The fourth is how teams stay aligned. A shared internal narrative that ensures product, sales, marketing, finance, and leadership are running the same play. When this is missing, every function optimizes for its own version of success, and the company pulls in multiple directions simultaneously.
When all four are explicit and operating, tactics and hires stop colliding and start compounding.
How to tell if your company needs a commercialization system reset
There are a few reliable signals.
You're approaching a launch or relaunch and the team can't clearly articulate the ICP, the positioning, or the sequence of who to go after first. The conversation keeps circling without landing.
Growth feels messy. Revenue is coming in, but it's inconsistent, hard to predict, and doesn't feel like it's building on itself. The default response has been to add more resources, but results haven't changed proportionally.

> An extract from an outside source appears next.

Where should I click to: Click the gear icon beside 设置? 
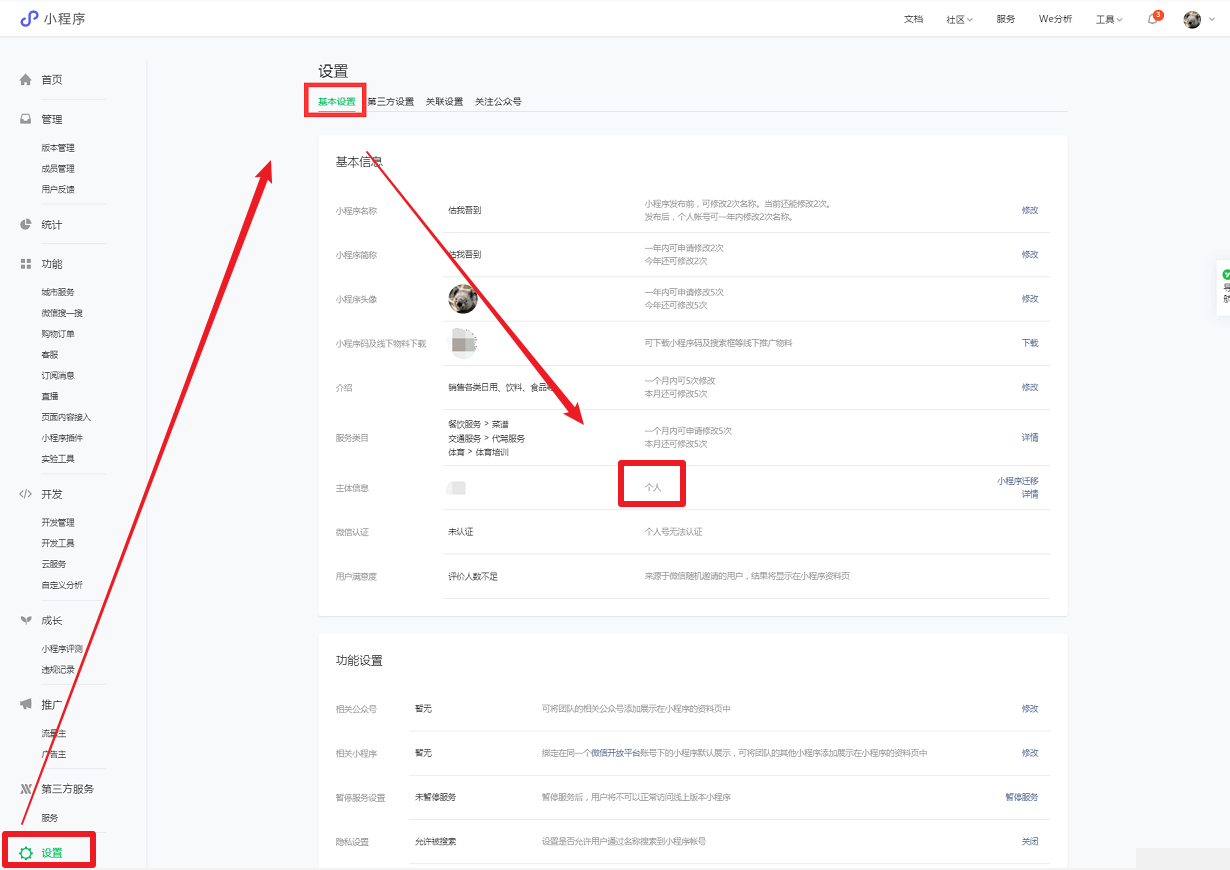26,853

Your innovation pipeline is full but revenue impact is low. There are a lot of pilots, a lot of initiatives, a lot of activity. But when you zoom out and ask how many became real, scaled revenue, the answer is uncomfortable.
You're a VC or portfolio support lead and you're seeing the same commercialization failure pattern repeat across companies. Strong tech, weak traction, and the advisory network isn't solving it.

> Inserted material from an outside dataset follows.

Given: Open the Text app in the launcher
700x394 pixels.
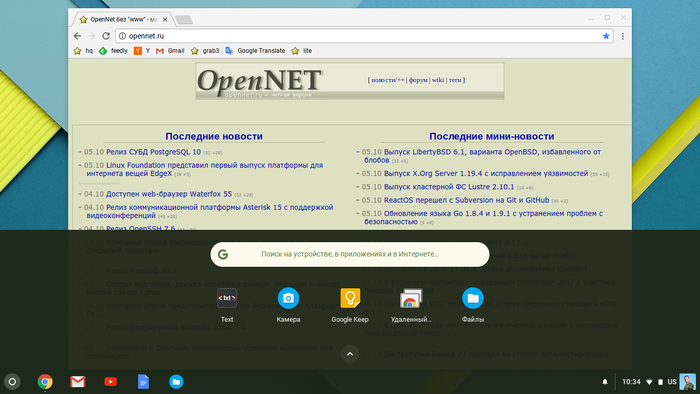Looking at the screenshot, I should 227,305.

If any of these sound familiar, the question worth asking is: what if this isn't a marketing problem? What if the commercialization system itself is the thing that needs to be designed?
How 9 North builds commercialization systems for food and ag companies
9 North Group operates as an embedded, operator-led commercialization partner. We work across ag tech, food tech, ingredients, and climate food, with companies from pre-revenue through growth stage, as well as with mature companies navigating new ventures and investors looking to improve portfolio outcomes.
The work starts with diagnosis. We figure out where the current commercialization system is breaking down, which is rarely where the client thinks it is. Then we make the hard prioritization calls that internal teams and founders tend to avoid. What to focus on, what to shelve, and in what order.
From there, we design the GTM and commercialization system: ICP, positioning, channels, sequencing, decision model. And we align leadership and teams around a clear internal and external narrative so everyone is running the same play.
Then we install it. Not as a deck that sits on a shelf, but as operating rhythms, workflows, and decision frameworks that the team actually uses. Where it makes sense, we layer in AI-powered upgrades to specific commercial workflows so the system runs faster and with more leverage.
The goal is simple. You move from firefighting and heroic effort to a team operating against a system that compounds.
Questions we hear
Q: What is a commercialization system?
A commercialization system defines how a company grows, what it prioritizes, how decisions get made, and how teams stay aligned. It's the operating architecture underneath sales, marketing, and GTM execution. Without it, individual tactics and hires don't compound.
Q: Why do ag tech and food tech startups struggle with commercialization?
Most ag tech and food tech companies are built by product and science teams. Commercialization infrastructure, including positioning, ICP definition, GTM sequencing, and distribution strategy, is usually the last thing built and the first thing that breaks.
Q: What's the difference between a GTM strategy and a commercialization system?
A GTM strategy is often a plan or a deck. A commercialization system is the operating architecture your team runs against every day, including the decision frameworks, sequencing, and internal alignment that make the strategy executable and repeatable.
Q: When should a food tech company hire a commercialization consultant?
The highest-leverage moment is before launch or before making major commercial hires. Getting the system right before scaling spend and headcount prevents the most expensive mistakes.